One of the ways wives can respect their husband is by being supportive of their vision, work and ministry. We were created to be our husband’s helpmeet, don’t be a hindrance to his calling, strive to encourage and aid him in it. For each woman this will look different based on their husband. One of my friends is married to a missionary who’s vision is to reach an unreached people group. She left her home and family, moved to another country leaving behind many modern conveniences and comforts. She now lives on a houseboat with their three children traveling to unreached people groups to share the gospel alongside her husband. Another friend of mine is married to a cabinet maker, she supports his work in various ways. She often praises his work to me and to others, she doesn’t complain when he needs to work extra hours, she runs their household smoothly so that he has a pleasant place to come home to at the end of each day and on some occasions, she goes to work and helps him in the ways she knows how to. Whatever your husband’s vision or life work is, get behind it and find ways to support him in it. It may be as simple as packing his lunch, praying for and with him, praising his work, or just letting him know how you appreciate how hard he works to support your family.

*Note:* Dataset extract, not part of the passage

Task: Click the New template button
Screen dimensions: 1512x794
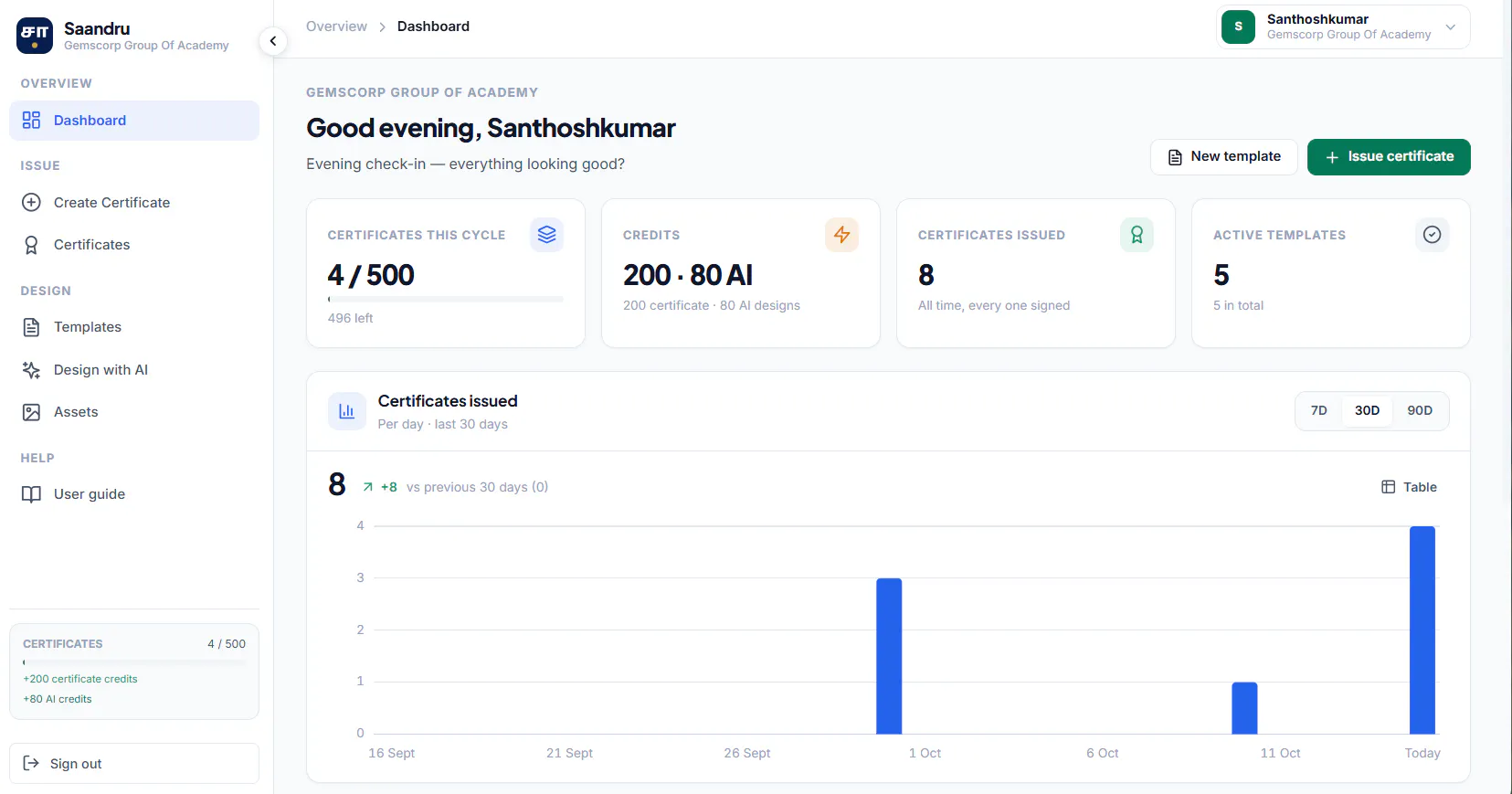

Another way wives can respect their husbands is by not speaking negatively of them to others, even when they are not present. Don’t degrade your husband’s reputation, choose only to praise him when in public, unless of course there is an issue of serious sin or danger that needs to be taken before your church leaders or higher authorities for help. Refuse to let others speak negatively of your husband also, this includes your closest family members and friends. Be a wife who is greatly offended if someone is speaking ill of your spouse behind their back. Be ruthless in guarding your mind against outside negativity. Nobody comes between you and your husband. The husband of the Proverbs 31 woman could “safely trust her”. One of the reasons he could trust her was because she honored him and his reputation even when he was not present. Our husbands need to know that we have their back, we should never allow others to mischaracterize or belittle our husbands.

Don’t nag your husband, as a friend once told me “before marriage was the time to look but after marriage is the time to close your eyes”. In other words, don’t let the little things bother you, let them go. So what if he always leaves his clothes in the floor or the toilet seat up, does it really matter that much? It won’t hurt you to cheerfully and quietly pick them up or close the lid. If one of his quirks or habits is bothering you enough to say something about it, make sure you do it in a kind, respectful way- the way you would want him to come to you if something you did was bothering him. Again, this does not mean that there isn’t a time or way to address sin in our husband’s life. We should have the freedom to go to one another and point out areas where repentance and growth are needed, be sure to remove the log from your own eye first though and go in a humble, respectful manner.